Cependant, l’OIT a entrepris depuis les années 1990 de se réaffirmer : en 1994, elle a obtenu le statut d’observateur auprès de la BM et du FMI. Surtout, l’adoption depuis 1999 du concept de « travail décent » est une étape importante.

Cette notion recouvre tous les types d’emploi, formel ou informel, et insiste sur un seuil minimum concernant les conditions de travail, avec le mot « décent » qui rappelle le registre du christianisme social, qui a inspiré certains fondateurs de l’organisation.

L’OIT a ainsi mis en place des équipes d’appui technique destinées à conseiller les gouvernements, notamment en Afrique, qui veulent promouvoir le travail décent.

En 2005, elle a lancé les Programmes par pays pour la promotion du travail décent (PPTD), qui portent aujourd’hui sur plusieurs dizaines de pays. Et elle développe le Programme sur la sécurité et la santé au travail Safework.

En 2005, l’OIT a obtenu que le « travail décent » figure enfin parmi dans les Objectifs du millénaire pour le développement (OMD) de l’ONU.

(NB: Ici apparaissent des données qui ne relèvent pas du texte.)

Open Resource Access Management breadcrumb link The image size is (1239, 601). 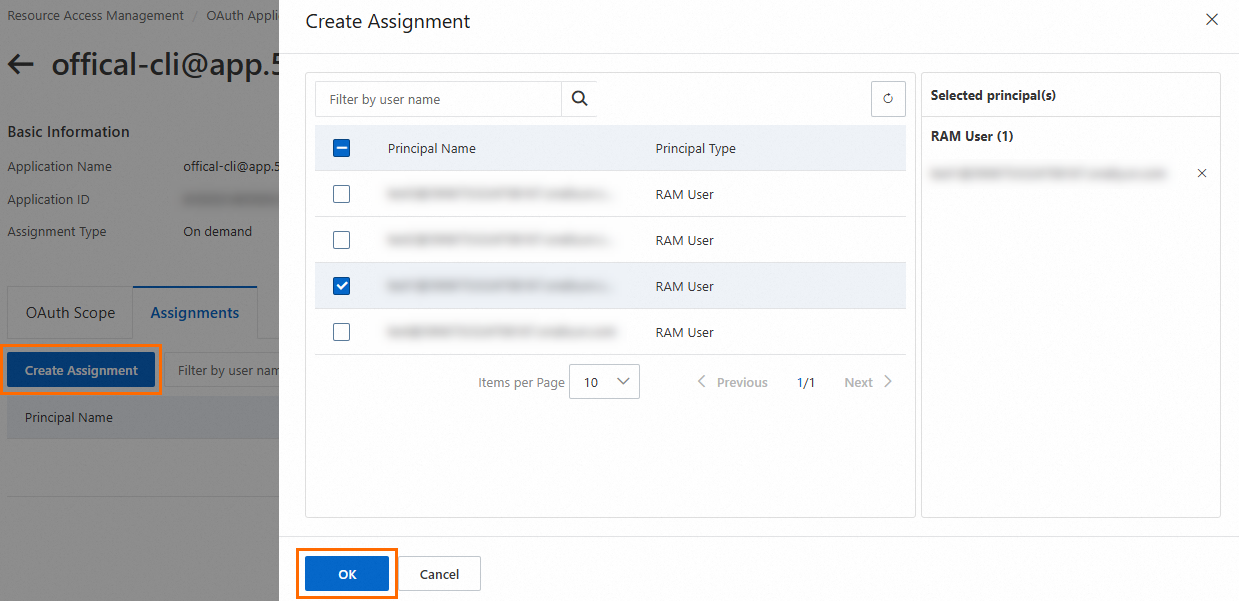(96, 16)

Signe que l’OIT est en passe de sortir de sa marginalisation, en 2009, elle est admise comme observateur au G20.

Elle se rapproche également de l’OMC. Mais ce rapprochement va-t-il dans le sens des idées progressistes défendues historiquement par l’OIT, ou des idées néolibérales portées par les institutions financières internationales et l’OMC ? La question mérite d’être posée.

Si par certains aspects, l’OIT semble en passe de brader son orientation sociale, par d’autres, elle semble faire progresser ses vues humanistes : les objectifs de travail décent et de lutte contre la pauvreté ont ainsi été inclus dans le cycle de Doha de l’OMC au début des années 2000 et dans les documents de stratégie de réduction de la pauvreté (DSRP) des institutions financières internationales.

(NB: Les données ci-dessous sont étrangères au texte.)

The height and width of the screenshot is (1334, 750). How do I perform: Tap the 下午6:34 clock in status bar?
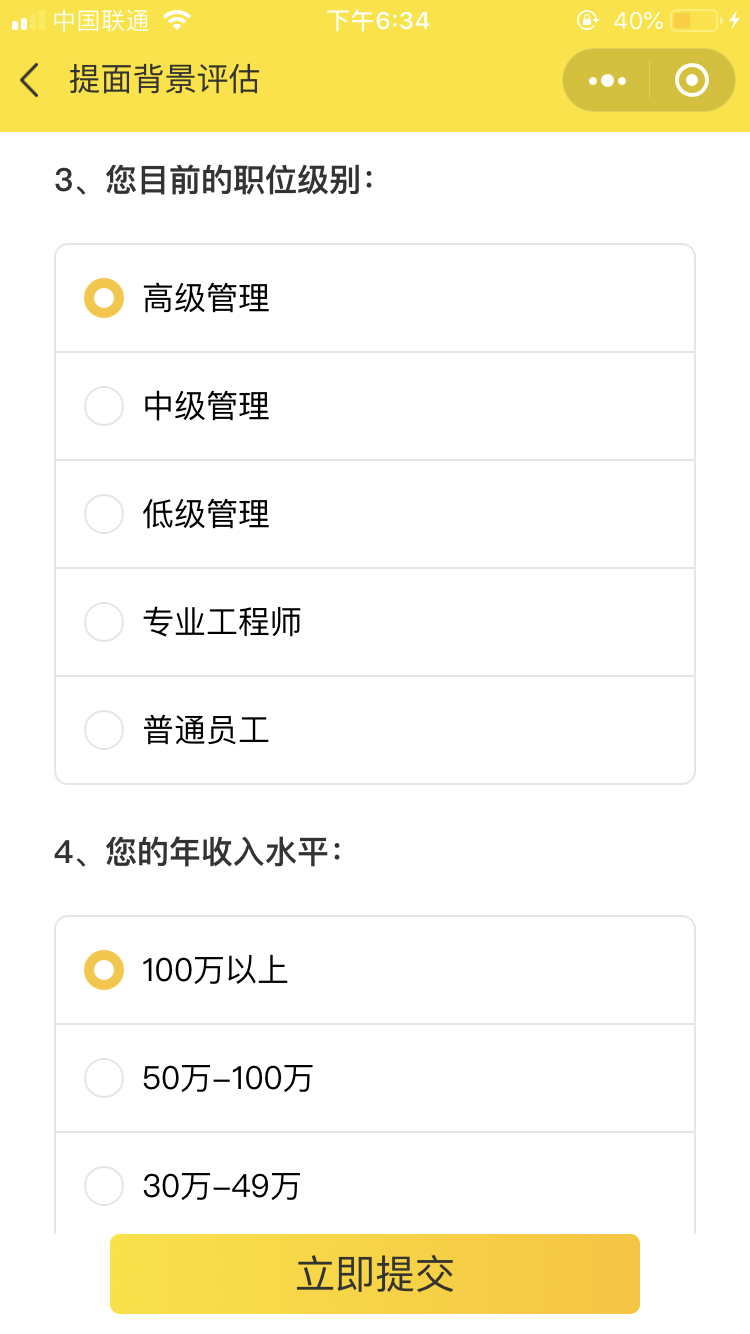click(x=378, y=20)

En 2008, l’adoption de la Déclaration de référence sur la justice sociale pour une mondialisation équitable favorise la diffusion d’idées socialement progressistes, même si elle n’a pas force exécutoire.

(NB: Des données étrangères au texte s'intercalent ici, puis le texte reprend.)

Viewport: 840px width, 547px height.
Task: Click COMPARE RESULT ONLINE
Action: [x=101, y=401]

Et en 2009, la Banque mondiale a modifié son indicateur sur l’emploi des travailleurs (« Employing Workers Indicator », EWI), qui accordait de bonnes notes aux pays dérégulant leur marché du travail. A présent, l’EWI valorise la mise en place d’une protection des travailleurs conforme aux conventions de l’OIT.

Il est important que l’OIT continue son action, et ne dilue pas son identité et ses principes progressistes dans une collaboration déséquilibrée avec les institutions économiques et financières.

Une piste pour donner plus de poids à l’OIT serait que toutes ses conventions soient dotées d’une force contraignante, c’est-à-dire que, à l’image de l’OMC qui est dotée un pouvoir de sanction grâce à son organe de règlement des différends (ORD), que l’OIT dispose d’un pouvoir de sanction envers les États ou les firmes multinationales qui enfreignent ses principes.